RECORDS SHOWN:
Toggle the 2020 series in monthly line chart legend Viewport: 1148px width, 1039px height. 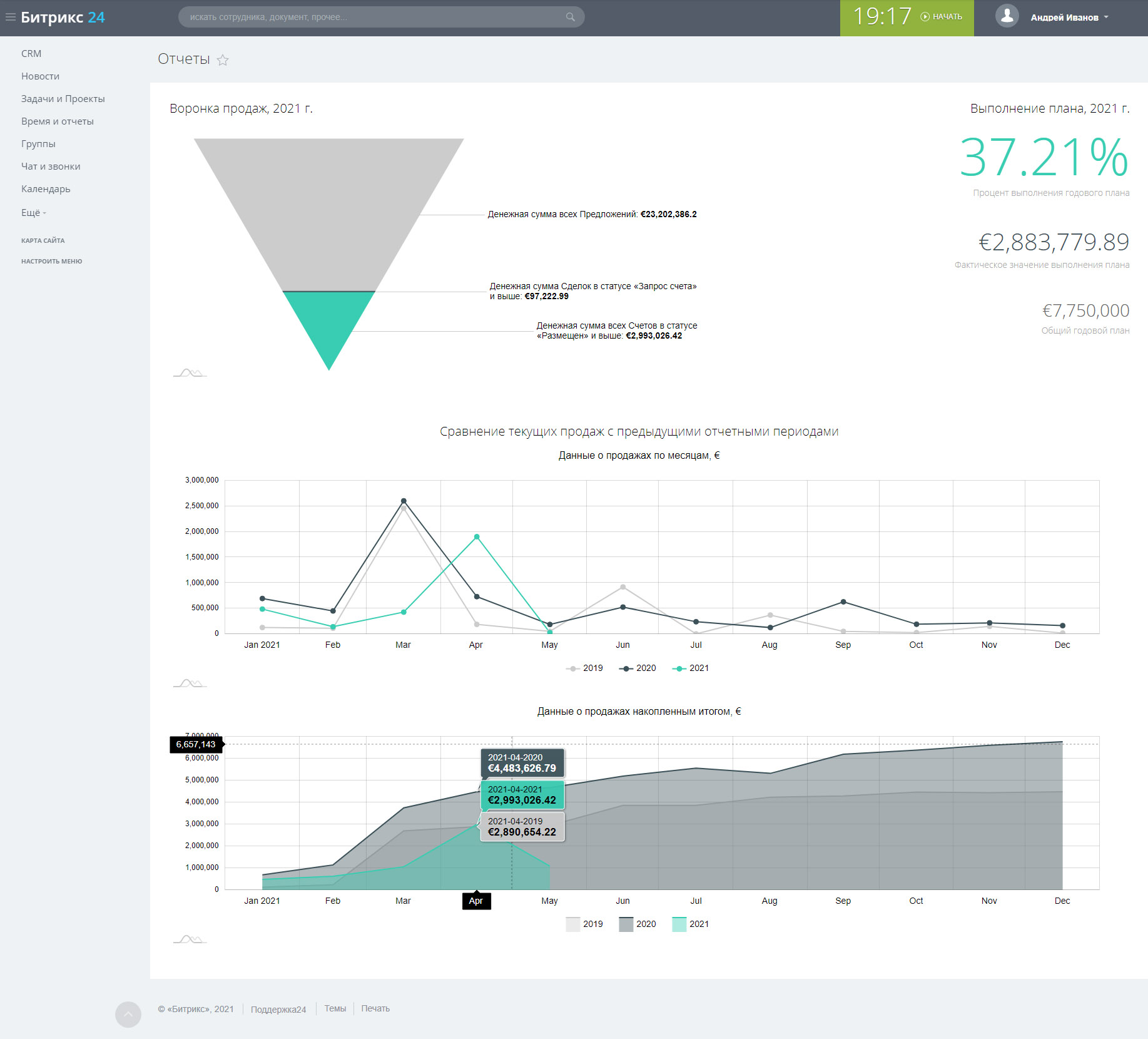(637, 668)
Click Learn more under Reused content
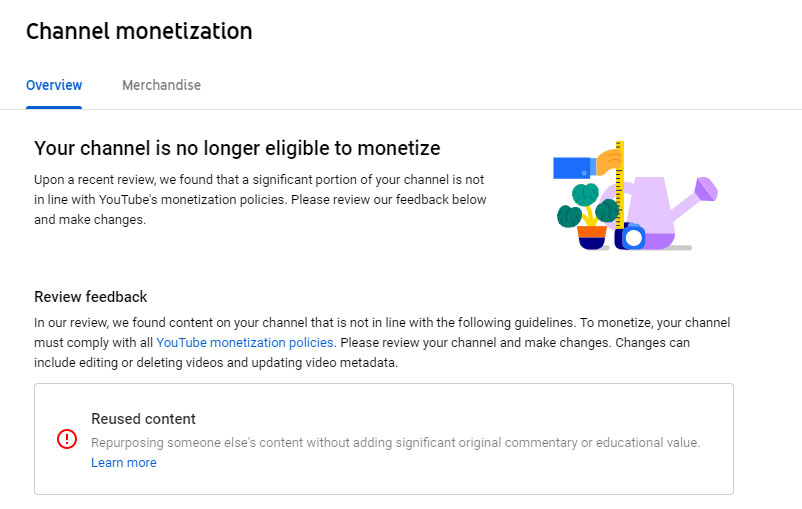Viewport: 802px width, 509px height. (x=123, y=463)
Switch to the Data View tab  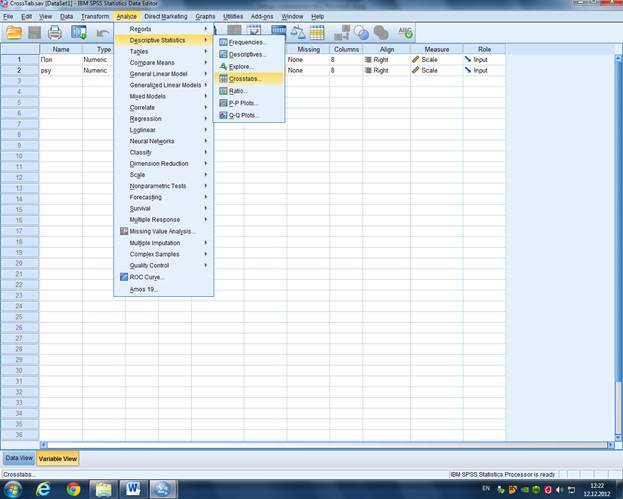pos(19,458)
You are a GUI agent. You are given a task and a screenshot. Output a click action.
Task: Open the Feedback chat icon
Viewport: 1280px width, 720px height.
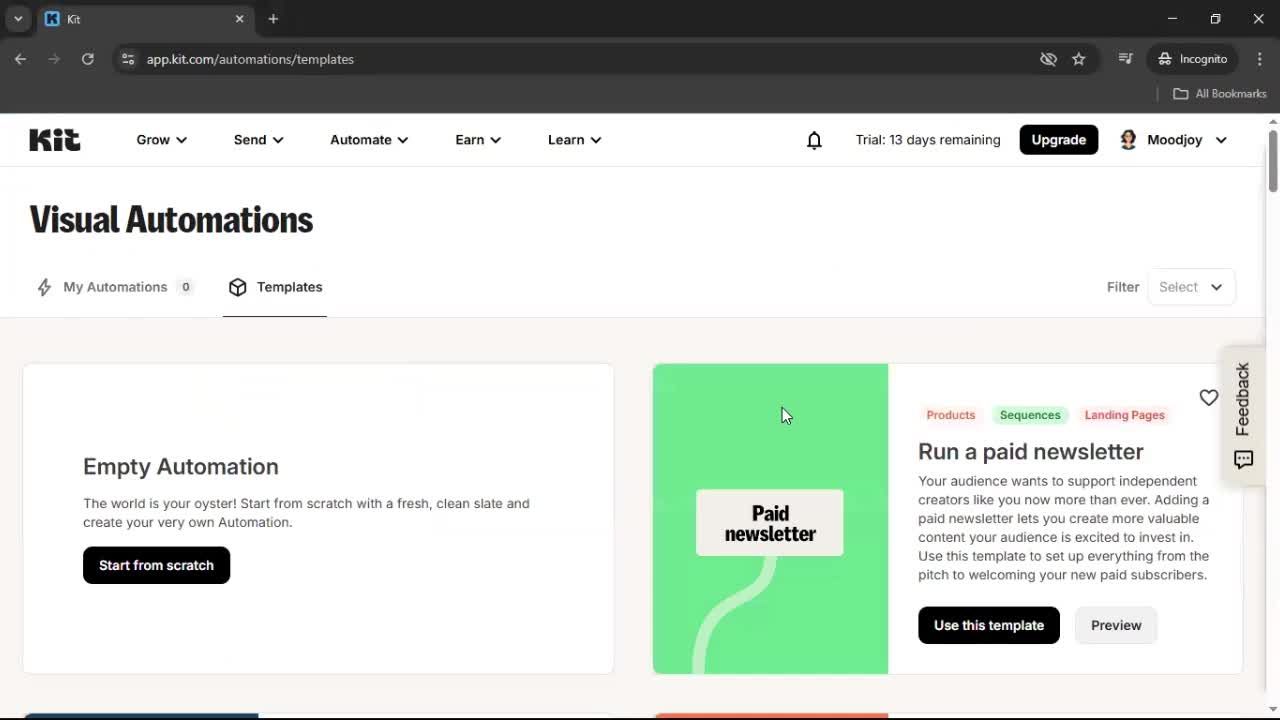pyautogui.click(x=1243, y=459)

EXERCISE DESCRIPTION:
The final stretch of the data, from the line with "Task: Open the Feedback chat icon" through its last line, is to be retyped exactly; pictures are not part of the copy.

SOLUTION TO THE EXERCISE:
Task: Open the Feedback chat icon
Viewport: 1280px width, 720px height.
pyautogui.click(x=1243, y=459)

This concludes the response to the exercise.